Personal information
- Born: July 24, 1969 (age 56) Newton Grove, North Carolina, U.S.
- Listed height: 6 ft 8 in (2.03 m)
- Listed weight: 215 lb (98 kg)

Career information
- High school: Hobbton (Newton Grove, North Carolina)
- College: Wake Forest (1988–1992)
- NBA draft: 1992: 2nd round, 45th overall pick
- Drafted by: Seattle SuperSonics
- Playing career: 1992–2008
- Position: Power forward / small forward
- Number: 35, 17, 33

Career history
- 1992–1993: Unicaja Mayoral Málaga
- 1993–1994: Seattle SuperSonics
- 1994–1995: Aris
- 1995–1996: Vancouver Grizzlies
- 1996: Polti Cantù
- 1996–1997: Baloncesto Fuenlabrada
- 1997: Gordon's Gin Boars
- 1997–1998: Rockford Lightning
- 1998: Ortaköyspor
- 1998: Rockford Lightning
- 1998–1999: La Crosse Bobcats
- 1999: Utah Jazz
- 1998–1999: Barangay Ginebra Kings
- 1999: SLUC Nancy
- 1999–2000: Paris Basket Racing
- 2000–2001: Le Mans
- 2001: Piratas de Quebradillas
- 2001–2002: Le Mans
- 2002–2003: Hapoel Tel Aviv
- 2003: Maccabi Rishon LeZion
- 2003–2004: Gary Steelheads
- 2005: Deportivo Español de Talca
- 2005: Atlético Biguá
- 2006–2007: CS Rapid București
- 2008: Link Tochigi Brex

Career highlights
- Greek League All-Star (1994 II); Greek All-Star Game Slam Dunk champion (1994 II); PBA champion (1997 Commissioners');
- Stats at NBA.com
- Stats at Basketball Reference

= Chris King (basketball) =

American basketball player (born 1969)

Christopher Donnell King (born July 24, 1969) is an American former professional basketball player.
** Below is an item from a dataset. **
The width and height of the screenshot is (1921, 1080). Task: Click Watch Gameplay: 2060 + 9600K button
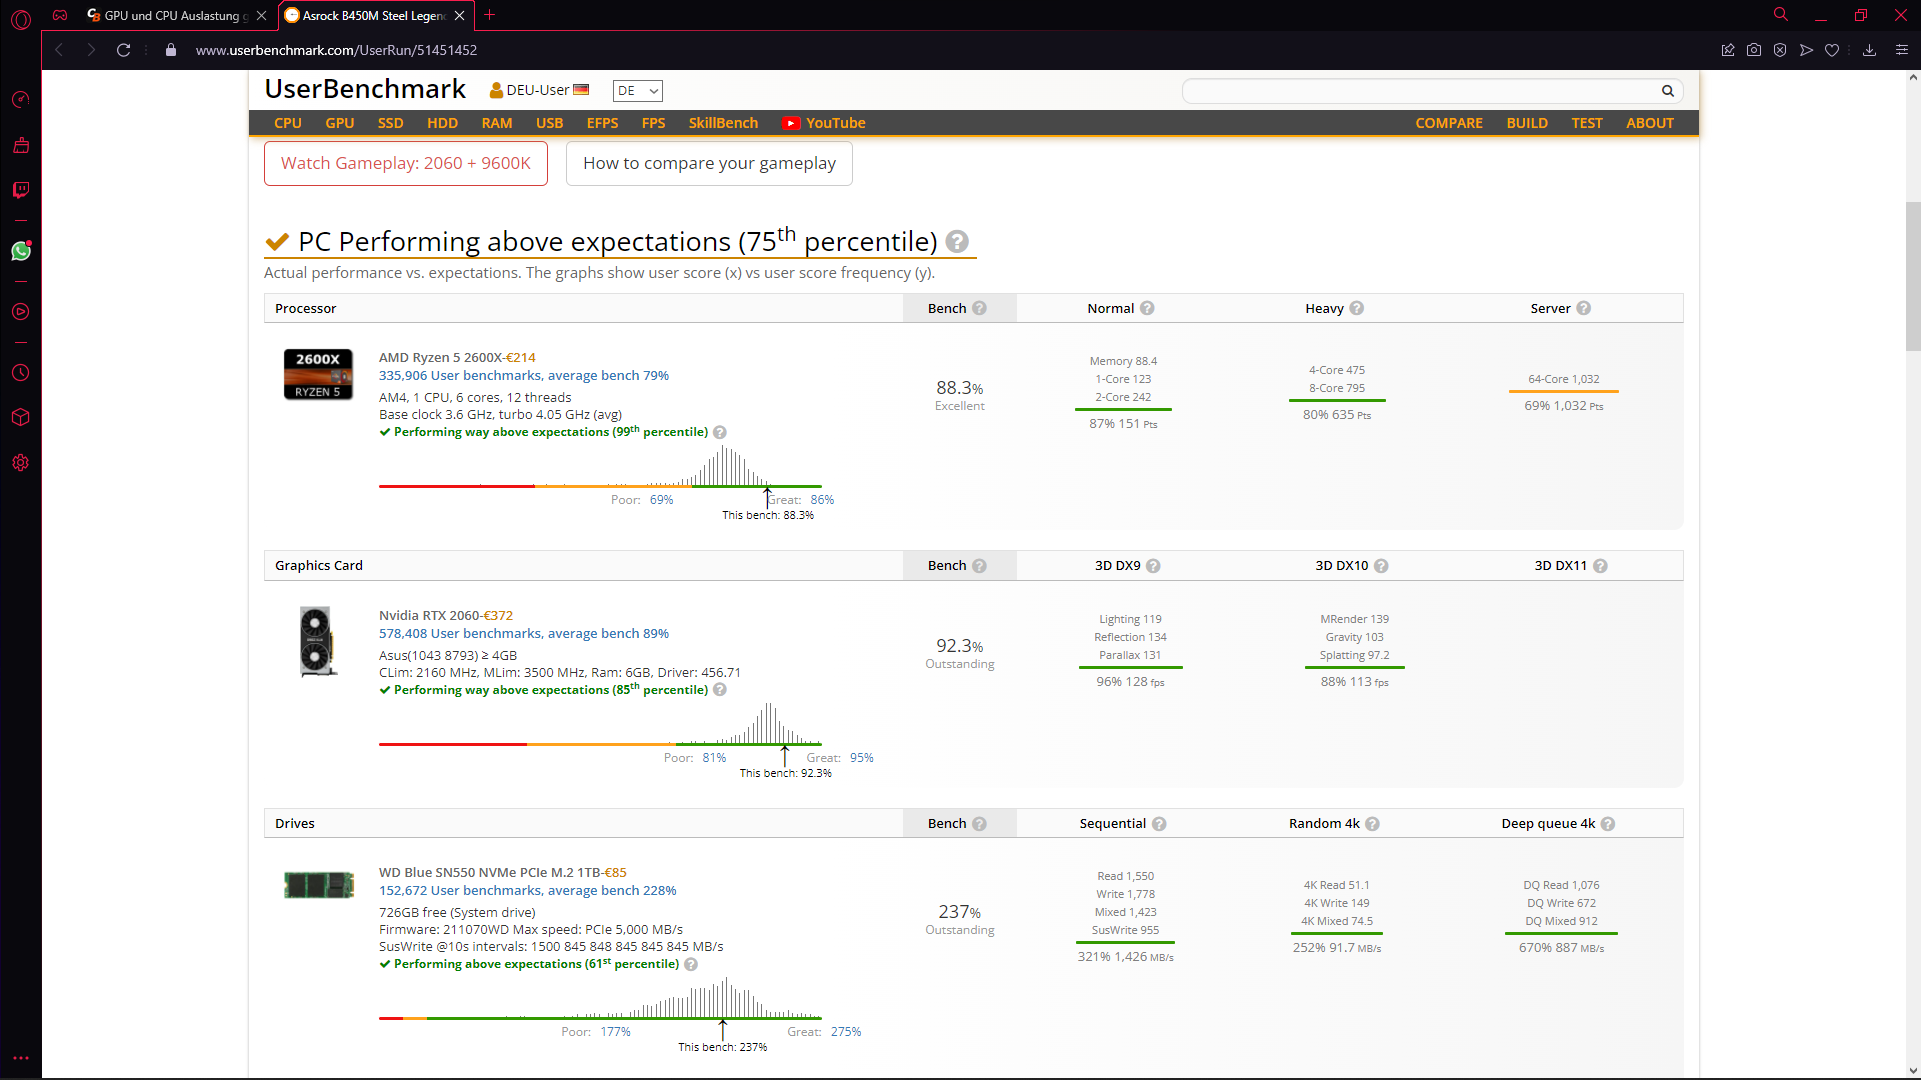405,163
He most notably played in the National Basketball Association (NBA).

==College career==
Born in Newton Grove, North Carolina, King got his start at playing high school basketball for the Hobbton High School Wildcats, in Newton Grove, North Carolina. He then played college basketball at Wake Forest University, where he played with the Wake Forest Demon Deacons, from 1988 to 1992.

==Professional career==
King was selected by the Seattle SuperSonics, in 2nd round, with the 45th overall pick of 1992 NBA draft. King played in 15 games for the Sonics, during the 1993–94 season, where he made his only NBA playoff appearance. He was also a member of the Vancouver Grizzlies' inaugural season (1995–96), for whom he played in 80 out of 82 games, and starting in 66 of them. He averaged 7.9 points and 3.6 rebounds per game that season. During that season, King grabbed an NBA career-high 14 rebounds, to go along with 21 points, in a 79–94 loss to the Utah Jazz. King tipped in a Byron Scott missed shot at the buzzer, in the team's home opener, to beat the Minnesota Timberwolves in overtime. His final appearance in the league was during the 1999 lockout season, in which he played in a total of eight games with the Utah Jazz. Upon leaving the NBA, King played throughout Europe.